Please format everything from the first row down to the row containing "(x=43, y=55)", inclusive, as a Markdown table with the columns No. and Row text, skipping blank lines.

-- begin THE DATA --

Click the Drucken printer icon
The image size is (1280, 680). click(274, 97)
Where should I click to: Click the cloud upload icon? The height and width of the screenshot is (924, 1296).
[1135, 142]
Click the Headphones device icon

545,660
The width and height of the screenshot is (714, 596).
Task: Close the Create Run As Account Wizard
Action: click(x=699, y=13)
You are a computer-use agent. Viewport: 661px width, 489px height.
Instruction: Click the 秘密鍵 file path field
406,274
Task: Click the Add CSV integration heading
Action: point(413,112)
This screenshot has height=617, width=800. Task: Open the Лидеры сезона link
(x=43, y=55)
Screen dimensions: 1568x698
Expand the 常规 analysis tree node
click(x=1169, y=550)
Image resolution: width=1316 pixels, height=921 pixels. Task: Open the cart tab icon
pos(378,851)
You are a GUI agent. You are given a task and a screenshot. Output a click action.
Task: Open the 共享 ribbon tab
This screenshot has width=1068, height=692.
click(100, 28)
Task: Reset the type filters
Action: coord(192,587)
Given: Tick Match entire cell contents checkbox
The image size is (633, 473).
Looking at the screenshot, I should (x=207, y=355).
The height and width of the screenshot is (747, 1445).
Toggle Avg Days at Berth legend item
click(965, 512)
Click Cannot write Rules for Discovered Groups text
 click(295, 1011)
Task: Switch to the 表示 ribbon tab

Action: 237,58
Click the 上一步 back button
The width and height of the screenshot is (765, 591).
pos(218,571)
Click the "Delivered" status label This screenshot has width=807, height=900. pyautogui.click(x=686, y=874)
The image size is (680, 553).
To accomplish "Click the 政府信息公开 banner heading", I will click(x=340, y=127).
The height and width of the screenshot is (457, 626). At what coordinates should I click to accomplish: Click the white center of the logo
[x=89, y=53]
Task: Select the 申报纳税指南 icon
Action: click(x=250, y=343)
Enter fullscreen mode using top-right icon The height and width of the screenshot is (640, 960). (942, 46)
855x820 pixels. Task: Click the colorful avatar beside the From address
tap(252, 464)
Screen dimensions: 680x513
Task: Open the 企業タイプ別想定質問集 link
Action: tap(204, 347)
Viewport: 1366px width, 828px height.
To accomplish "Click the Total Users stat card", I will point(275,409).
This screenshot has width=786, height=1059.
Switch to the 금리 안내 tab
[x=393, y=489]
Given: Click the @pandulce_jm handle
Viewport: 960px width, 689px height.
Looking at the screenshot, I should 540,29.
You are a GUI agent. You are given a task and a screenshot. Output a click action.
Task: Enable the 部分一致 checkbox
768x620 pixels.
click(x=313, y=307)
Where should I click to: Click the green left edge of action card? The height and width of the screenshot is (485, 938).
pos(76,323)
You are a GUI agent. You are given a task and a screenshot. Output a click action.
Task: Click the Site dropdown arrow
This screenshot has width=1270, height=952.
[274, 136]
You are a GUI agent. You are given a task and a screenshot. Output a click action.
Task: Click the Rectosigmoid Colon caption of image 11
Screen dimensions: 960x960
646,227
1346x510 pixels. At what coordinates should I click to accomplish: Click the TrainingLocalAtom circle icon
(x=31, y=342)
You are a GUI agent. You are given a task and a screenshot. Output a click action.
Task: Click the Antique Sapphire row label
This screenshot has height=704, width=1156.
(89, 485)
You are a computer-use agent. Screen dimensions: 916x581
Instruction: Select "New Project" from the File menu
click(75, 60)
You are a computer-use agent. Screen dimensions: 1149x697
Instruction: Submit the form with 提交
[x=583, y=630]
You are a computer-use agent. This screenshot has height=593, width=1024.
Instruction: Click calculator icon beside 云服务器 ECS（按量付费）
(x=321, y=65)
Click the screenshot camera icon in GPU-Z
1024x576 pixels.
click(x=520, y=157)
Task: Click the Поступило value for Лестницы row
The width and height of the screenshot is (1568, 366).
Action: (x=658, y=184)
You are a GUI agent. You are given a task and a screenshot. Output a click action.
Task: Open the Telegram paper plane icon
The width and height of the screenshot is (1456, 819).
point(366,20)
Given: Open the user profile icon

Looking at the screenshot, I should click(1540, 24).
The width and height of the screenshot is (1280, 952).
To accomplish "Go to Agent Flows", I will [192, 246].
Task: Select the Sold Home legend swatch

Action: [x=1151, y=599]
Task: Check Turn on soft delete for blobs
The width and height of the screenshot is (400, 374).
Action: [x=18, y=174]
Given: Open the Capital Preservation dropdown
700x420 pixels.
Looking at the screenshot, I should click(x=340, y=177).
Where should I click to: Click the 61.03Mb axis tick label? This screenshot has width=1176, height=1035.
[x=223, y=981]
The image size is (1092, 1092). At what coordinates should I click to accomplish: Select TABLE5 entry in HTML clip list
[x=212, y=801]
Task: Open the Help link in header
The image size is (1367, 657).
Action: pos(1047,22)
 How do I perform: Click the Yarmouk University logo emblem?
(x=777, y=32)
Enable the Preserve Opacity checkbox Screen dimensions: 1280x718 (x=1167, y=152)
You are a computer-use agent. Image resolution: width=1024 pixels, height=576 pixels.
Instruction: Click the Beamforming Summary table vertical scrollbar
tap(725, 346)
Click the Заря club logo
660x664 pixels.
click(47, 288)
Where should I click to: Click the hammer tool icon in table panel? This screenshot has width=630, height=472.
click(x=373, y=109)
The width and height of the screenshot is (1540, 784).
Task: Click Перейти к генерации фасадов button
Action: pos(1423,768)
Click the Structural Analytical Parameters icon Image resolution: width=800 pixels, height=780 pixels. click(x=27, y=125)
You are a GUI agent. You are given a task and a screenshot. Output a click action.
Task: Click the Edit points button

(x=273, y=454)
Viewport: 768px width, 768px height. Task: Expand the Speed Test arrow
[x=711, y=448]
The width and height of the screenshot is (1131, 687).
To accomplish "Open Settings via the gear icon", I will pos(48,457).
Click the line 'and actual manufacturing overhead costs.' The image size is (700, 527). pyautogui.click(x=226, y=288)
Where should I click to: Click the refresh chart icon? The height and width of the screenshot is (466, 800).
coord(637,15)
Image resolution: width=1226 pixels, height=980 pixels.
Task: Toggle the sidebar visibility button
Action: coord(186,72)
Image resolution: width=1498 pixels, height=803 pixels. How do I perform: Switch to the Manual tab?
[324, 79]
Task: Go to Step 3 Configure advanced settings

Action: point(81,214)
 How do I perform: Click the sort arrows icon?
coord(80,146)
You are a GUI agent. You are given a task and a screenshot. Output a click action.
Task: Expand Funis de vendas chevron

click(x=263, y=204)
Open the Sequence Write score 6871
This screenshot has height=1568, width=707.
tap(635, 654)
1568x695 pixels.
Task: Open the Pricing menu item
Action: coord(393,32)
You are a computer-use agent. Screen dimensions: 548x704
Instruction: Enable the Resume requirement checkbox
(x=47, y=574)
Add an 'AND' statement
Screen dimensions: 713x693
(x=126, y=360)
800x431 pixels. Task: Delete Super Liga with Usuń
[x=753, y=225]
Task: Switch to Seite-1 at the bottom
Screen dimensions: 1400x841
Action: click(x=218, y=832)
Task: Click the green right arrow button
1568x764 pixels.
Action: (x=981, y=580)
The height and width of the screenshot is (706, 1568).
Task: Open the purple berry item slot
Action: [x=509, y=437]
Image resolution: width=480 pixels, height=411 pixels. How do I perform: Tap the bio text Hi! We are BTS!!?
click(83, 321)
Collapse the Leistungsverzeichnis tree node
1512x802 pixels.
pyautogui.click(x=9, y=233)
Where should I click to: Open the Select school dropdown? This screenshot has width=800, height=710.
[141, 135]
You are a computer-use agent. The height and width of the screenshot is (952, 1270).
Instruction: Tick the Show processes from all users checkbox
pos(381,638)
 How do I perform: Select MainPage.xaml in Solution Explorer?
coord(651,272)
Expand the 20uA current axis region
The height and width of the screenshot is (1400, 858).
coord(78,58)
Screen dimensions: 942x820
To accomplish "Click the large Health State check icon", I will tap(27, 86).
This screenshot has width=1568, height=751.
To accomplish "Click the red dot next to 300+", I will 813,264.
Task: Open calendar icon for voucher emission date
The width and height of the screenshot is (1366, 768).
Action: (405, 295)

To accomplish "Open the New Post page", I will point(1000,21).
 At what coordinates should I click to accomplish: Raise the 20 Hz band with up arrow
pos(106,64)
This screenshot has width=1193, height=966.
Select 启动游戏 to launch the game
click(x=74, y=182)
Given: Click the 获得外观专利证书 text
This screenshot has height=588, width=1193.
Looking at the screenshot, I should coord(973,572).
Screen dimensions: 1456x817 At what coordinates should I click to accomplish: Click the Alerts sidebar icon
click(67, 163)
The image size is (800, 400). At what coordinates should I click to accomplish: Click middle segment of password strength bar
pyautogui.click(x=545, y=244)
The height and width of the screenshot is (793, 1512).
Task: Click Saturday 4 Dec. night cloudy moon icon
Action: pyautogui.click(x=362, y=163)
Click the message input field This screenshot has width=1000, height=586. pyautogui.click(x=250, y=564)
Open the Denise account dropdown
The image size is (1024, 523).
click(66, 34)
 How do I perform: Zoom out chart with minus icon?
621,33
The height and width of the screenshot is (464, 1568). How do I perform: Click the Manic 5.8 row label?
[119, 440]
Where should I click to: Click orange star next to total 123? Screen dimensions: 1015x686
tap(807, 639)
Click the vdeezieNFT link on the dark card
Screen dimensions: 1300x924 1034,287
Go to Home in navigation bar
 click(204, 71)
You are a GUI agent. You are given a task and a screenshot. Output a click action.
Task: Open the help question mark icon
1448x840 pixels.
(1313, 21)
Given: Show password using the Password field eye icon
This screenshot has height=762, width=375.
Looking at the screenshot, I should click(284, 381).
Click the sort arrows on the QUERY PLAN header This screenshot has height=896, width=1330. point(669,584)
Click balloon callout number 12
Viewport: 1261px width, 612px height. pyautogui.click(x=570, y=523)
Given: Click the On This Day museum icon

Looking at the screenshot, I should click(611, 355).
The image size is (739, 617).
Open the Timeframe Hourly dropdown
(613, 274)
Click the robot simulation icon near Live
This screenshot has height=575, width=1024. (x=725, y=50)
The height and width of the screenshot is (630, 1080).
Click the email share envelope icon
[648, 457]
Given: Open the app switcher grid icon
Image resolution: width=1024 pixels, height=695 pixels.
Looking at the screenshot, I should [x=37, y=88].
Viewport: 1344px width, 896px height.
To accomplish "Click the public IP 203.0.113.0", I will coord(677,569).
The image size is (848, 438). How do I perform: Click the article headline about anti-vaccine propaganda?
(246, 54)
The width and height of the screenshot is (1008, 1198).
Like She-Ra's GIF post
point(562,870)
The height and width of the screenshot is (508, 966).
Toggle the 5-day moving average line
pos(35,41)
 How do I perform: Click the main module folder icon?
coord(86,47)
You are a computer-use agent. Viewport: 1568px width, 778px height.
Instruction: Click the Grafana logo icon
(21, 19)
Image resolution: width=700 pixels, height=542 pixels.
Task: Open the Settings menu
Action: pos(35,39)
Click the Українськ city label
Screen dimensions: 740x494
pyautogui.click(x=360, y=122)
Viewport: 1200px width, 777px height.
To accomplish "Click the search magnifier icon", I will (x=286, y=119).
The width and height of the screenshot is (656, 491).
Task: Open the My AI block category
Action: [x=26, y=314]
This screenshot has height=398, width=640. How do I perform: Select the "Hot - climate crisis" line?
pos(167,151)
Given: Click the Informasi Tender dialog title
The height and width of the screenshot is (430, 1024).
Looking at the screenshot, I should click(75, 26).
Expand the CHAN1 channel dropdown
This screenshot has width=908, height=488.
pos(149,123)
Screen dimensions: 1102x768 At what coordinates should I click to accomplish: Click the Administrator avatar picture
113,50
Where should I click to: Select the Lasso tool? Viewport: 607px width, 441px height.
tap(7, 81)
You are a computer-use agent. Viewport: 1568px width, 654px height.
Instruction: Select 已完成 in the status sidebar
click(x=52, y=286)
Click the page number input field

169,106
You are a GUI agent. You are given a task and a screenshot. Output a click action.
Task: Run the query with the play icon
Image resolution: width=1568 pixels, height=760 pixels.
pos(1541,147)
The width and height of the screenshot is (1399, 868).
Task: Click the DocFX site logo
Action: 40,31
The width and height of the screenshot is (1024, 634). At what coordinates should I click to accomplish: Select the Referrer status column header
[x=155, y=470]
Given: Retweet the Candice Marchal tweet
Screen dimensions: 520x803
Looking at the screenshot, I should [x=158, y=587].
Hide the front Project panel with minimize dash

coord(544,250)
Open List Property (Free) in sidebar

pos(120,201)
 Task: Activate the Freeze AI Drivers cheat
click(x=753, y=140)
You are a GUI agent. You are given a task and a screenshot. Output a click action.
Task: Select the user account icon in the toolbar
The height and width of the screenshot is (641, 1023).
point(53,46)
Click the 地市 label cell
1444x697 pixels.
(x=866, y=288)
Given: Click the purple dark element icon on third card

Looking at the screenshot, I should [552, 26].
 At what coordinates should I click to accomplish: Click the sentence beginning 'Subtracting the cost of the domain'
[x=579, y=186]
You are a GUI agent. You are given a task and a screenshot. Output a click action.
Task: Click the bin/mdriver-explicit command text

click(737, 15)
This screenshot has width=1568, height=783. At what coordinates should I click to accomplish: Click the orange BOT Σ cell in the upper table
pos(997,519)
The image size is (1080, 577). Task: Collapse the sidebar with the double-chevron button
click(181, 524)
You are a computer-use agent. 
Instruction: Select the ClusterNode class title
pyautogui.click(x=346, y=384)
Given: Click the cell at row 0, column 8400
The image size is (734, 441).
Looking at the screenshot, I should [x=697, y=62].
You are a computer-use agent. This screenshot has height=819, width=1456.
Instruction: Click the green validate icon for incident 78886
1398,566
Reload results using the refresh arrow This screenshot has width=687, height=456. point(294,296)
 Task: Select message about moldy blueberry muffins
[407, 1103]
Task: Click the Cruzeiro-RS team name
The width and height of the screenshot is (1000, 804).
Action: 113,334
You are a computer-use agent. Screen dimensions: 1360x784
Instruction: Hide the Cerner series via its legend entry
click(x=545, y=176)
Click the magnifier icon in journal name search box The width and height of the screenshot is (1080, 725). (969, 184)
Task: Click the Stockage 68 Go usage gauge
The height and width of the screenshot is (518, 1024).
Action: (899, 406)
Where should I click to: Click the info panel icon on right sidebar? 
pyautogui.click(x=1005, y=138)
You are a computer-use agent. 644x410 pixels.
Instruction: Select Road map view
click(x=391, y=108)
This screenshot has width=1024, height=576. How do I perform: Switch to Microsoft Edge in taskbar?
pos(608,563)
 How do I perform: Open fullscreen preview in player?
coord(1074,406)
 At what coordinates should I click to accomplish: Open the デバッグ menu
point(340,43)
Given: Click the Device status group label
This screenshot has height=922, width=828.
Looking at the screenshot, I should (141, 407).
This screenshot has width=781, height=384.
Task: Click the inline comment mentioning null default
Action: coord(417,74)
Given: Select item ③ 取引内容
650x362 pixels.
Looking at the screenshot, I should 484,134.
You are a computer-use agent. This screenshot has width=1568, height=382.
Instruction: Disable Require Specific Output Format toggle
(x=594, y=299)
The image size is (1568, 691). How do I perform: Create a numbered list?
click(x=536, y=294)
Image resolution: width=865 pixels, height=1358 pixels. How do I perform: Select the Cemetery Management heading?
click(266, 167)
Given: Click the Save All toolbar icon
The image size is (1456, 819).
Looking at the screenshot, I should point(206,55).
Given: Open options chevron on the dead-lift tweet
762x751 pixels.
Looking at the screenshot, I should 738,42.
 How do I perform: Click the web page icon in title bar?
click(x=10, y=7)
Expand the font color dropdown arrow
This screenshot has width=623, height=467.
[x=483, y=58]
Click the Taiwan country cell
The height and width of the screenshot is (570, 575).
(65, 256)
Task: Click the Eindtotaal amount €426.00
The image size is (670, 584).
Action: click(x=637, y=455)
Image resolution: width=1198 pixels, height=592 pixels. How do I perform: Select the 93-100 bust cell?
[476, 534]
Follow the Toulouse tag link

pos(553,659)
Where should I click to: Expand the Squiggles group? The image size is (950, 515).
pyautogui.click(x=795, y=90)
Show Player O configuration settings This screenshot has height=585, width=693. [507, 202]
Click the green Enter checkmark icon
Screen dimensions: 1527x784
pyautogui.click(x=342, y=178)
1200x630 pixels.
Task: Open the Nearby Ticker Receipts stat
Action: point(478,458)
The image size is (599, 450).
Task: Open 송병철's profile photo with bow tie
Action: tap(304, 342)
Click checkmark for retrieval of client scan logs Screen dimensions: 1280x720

-- end THE DATA --

▶ _COMPLETED TASK_
| No. | Row text |
|---|---|
| 1 | Click the Drucken printer icon |
| 2 | The image size is (1280, 680). click(274, 97) |
| 3 | Where should I click to: Click the cloud upload icon? The height and width of the screenshot is (924, 1296). |
| 4 | [1135, 142] |
| 5 | Click the Headphones device icon |
| 6 | 545,660 |
| 7 | The width and height of the screenshot is (714, 596). |
| 8 | Task: Close the Create Run As Account Wizard |
| 9 | Action: click(x=699, y=13) |
| 10 | You are a computer-use agent. Viewport: 661px width, 489px height. |
| 11 | Instruction: Click the 秘密鍵 file path field |
| 12 | 406,274 |
| 13 | Task: Click the Add CSV integration heading |
| 14 | Action: point(413,112) |
| 15 | This screenshot has height=617, width=800. Task: Open the Лидеры сезона link |
| 16 | (x=43, y=55) |